Usability assessment in software applications has been the subject of extended research for the past few years. However, traditional metrics need to be adapted to digital games and complement the assessment of the gameplay experience, using for instance Malone’s intrinsic factors for engaging gameplay— challenge, curiosity, and fantasy— or Csikszentmihalyi’s flow theory.

Concerning the content vector, or the “serious” objective, the evaluation process can be summed up in this question: “Did the player acquire the knowledge, competences and skills with this game that he/she was supposed to?” The question maybe simple, but it is often difficult to answer because skill development is an individual process, depending on the specific context.

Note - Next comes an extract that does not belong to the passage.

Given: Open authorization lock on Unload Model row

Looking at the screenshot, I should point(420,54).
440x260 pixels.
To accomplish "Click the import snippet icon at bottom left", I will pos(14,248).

For SG used for education and training purposes, evaluation of this vector can rely on the extended research and practice in educational evaluation, namely through Kirkpatrick’s work. For instance, through the use of knowledge and skill pre- and post-testing, aiming to measure changes in educational outcomes after modifications to the learning process. Advergames (or SG for marketing and advertising) can benefit from the impact assessment processes that this industry already uses for other channels. Awareness raising SG are in a crossroad between the two previous ones and could benefit from existing practice in both domains. So, in general, the evaluation of this vector can, in general, be based on existing assessment methodologies, practices and data collection tools adjusted for this special channel. Focus groups, think-aloud play, questionnaires, semi-structured interviews, user observation and a few more, all have been reported as being used in different SG evaluation studies, in different stages like alpha, beta and gamma testing where user involvement is gradually more and more relevant and the evaluation focus shifts from the more technical aspects to the more content-related ones.

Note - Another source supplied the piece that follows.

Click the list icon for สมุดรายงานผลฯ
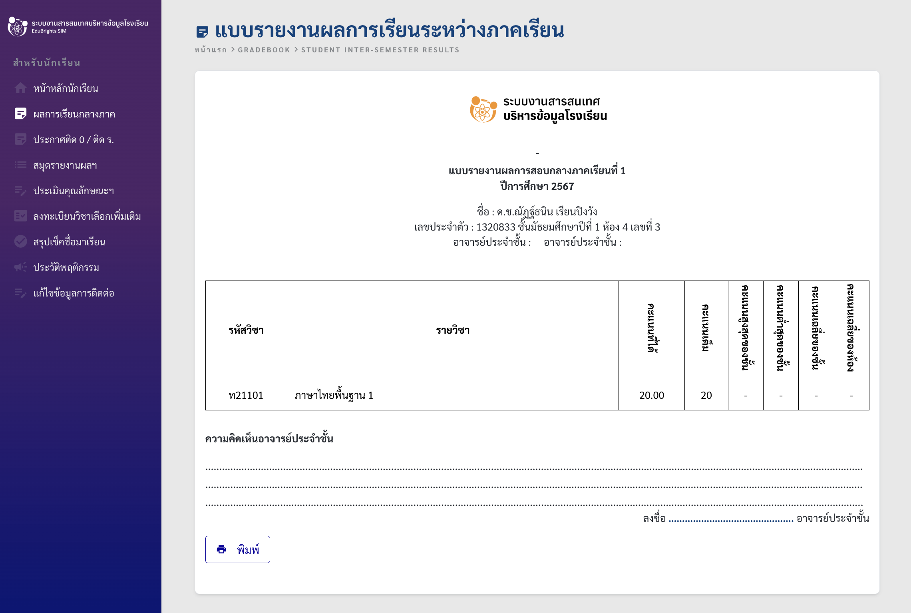This screenshot has height=613, width=911. point(20,165)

One evaluation tool that is gradually gaining relevance and explores the intrinsic aspects of SG is the use of game analytics. The automatic and permanent collection of interaction data between the player and the SG can contribute to the three vectors providing real-time information that no other tool is able to capture with the same precision and independence. Therefore it can have a relevant formative purpose by adapting the SG so that it can better fit the needs and skills of the player but it can also have a summative purpose on the assessment and even certification of the acquired competences.

For further reading on this subject, take a look at the following articles. Each of them provides an extended list of studies and research in this domain:

[1] Mayer et al present the methodological background to an ongoing research project on the scientific evaluation of serious games and/or computer-based simulation games (SGs) for advanced learning.

Igor Mayer, Geertje Bekebrede, Casper Harteveld, Harald Warmelink, Qiqi Zhou, Theo van Ruijven, Julia Lo, Rens Kortmann andIvo Wenzler, The research and evaluation of serious games: Toward a comprehensive methodology, British Journal of Educational Technology, Volume 45, Issue 3, pages 502–527, May 2014, DOI: 10.1111/bjet.12067

[2] Bellotti et al review a significant body of literature related to the evaluation of serious games and suggest directions for further research.

Francesco Bellotti, Bill Kapralos, Kiju Lee, Pablo Moreno-Ger, and Riccardo Berta, Assessment in and of Serious Games: An Overview, Advances in Human-Computer Interaction, Volume 2013 (2013), Article ID 136864, 11 pages,

[3] Nacke et al focus on the evaluation of the gameplay experience in a SG context.

Lennart Nacke, Anders Drachen, Stefan Göbel, Methods for Evaluating Gameplay Experience in a Serious Gaming Context, Available online at:

[1] What if Serious Games are not digital tools? Usability evaluation is also applied in non-digital contexts like board games. However, for the purpose of simplicity, we’ll focus on the use of digital SG.